Gli elementi di maggiore rilevanza della sentenza in parola, tali da spingere la dottrina costituzionalistica a commentarla profusamente, sono dati dai suoi particolari profili processuali e dalla modulazione temporale dei suoi effetti. Il giudice delle leggi ha preso le mosse dal presupposto che il ruolo affidatogli "come custode della Costituzione nella sua integralità impon[ga] di evitare che la dichiarazione di illegittimità costituzionale di una disposizione di legge determini, paradossalmente, «effetti ancor più incompatibili con la Costituzione» (sentenza n. 13 del 2004) di quelli che hanno indotto a censurare la disciplina legislativa. Per evitare che ciò accada, è compito della Corte modulare le proprie decisioni, anche sotto il profilo temporale, in modo da scongiurare che l'affermazione di un principio costituzionale determini il sacrificio di un altro." (punto 7 del considerato in diritto).

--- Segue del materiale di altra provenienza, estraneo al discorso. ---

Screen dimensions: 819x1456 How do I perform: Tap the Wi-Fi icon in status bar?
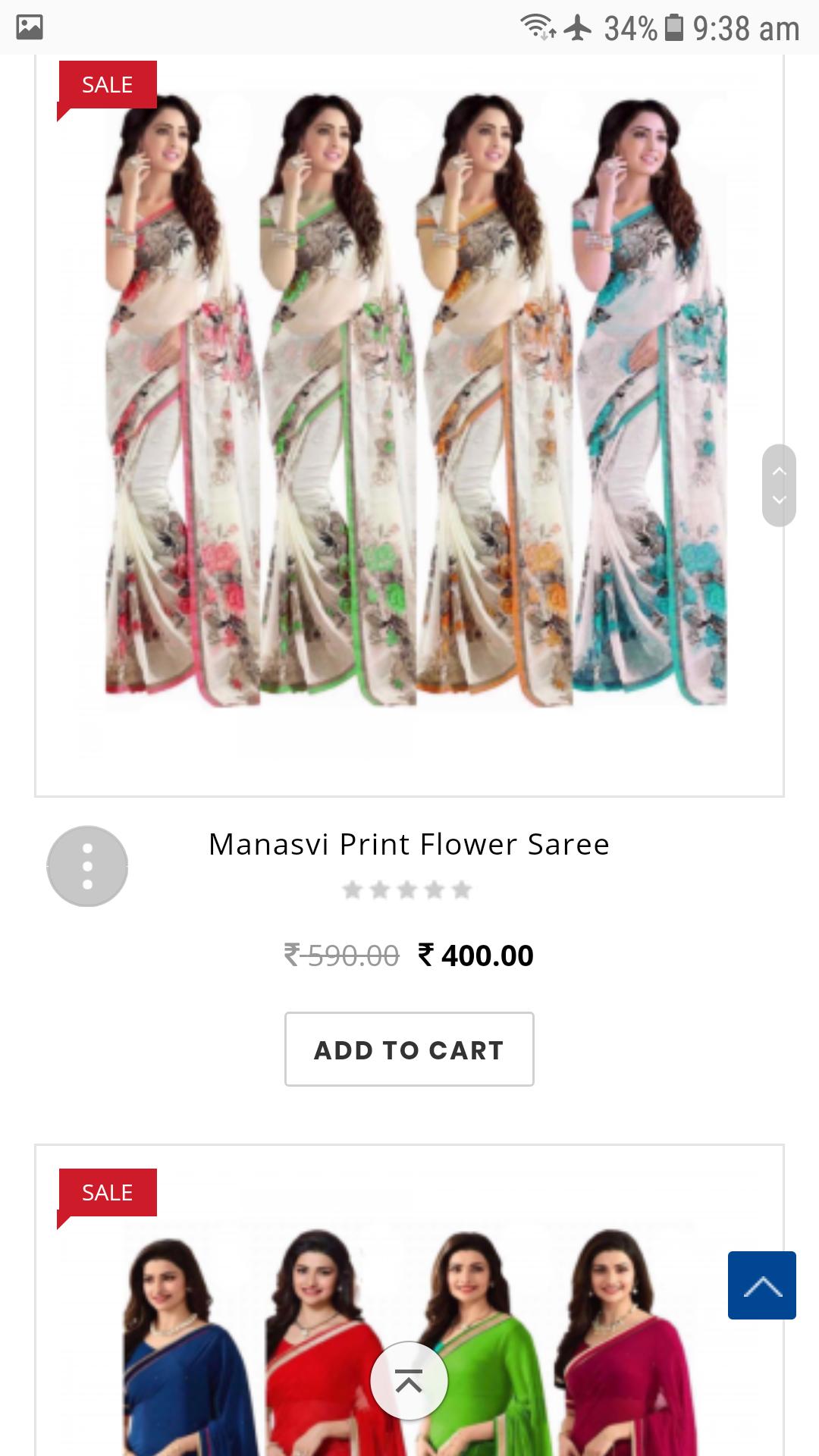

Al successivo punto 8, s'osserva inoltre che, nel caso di specie, "l'applicazione retroattiva della presente declaratoria di illegittimità costituzionale determinerebbe anzitutto una grave violazione dell'equilibro di bilancio ai sensi dell'art. 81 Cost." e che "l'impatto macroeconomico delle restituzioni dei versamenti tributari connesse alla dichiarazione di illegittimità costituzionale dell'art. 81, commi 16, 17 e 18, del d.l. n. 112 del 2008, e successive modificazioni, determinerebbe, infatti, uno squilibrio del bilancio dello Stato di entità tale da implicare la necessità di una manovra finanziaria aggiuntiva, anche per non venire meno al rispetto dei parametri cui l'Italia si è obbligata in sede di Unione europea e internazionale (artt. 11 e 117, I comma, Cost.) e, in particolare, delle previsioni annuali e pluriennali indicate nelle leggi di stabilità in cui tale entrata è stata considerata a regime". Inoltre, la rimozione retroattiva della normativa impugnata ingenererebbe una "irragionevole redistribuzione della ricchezza a vantaggio di quegli operatori economici che possono avere invece beneficiato di una congiuntura favorevole" con un conseguente "irrimediabile pregiudizio delle esigenze di solidarietà sociale con grave violazione degli artt. 2 e 3 Cost." e un "indebito vantaggio che alcuni operatori economici del settore", pregiudizievole degli artt. 3 e 53 della Costituzione. La Corte, dopo aver fatto cenno alla comparazione con alcune Corti costituzionali europee e aver richiamato il contenimento degli effetti retroattivi delle sentenze di accoglimento quale "prassi diffusa", ha quindi considerato pressoché necessitata la decisione di far decorrere gli effetti della sentenza in parola dal giorno successivo alla pubblicazione in Gazzetta Ufficiale.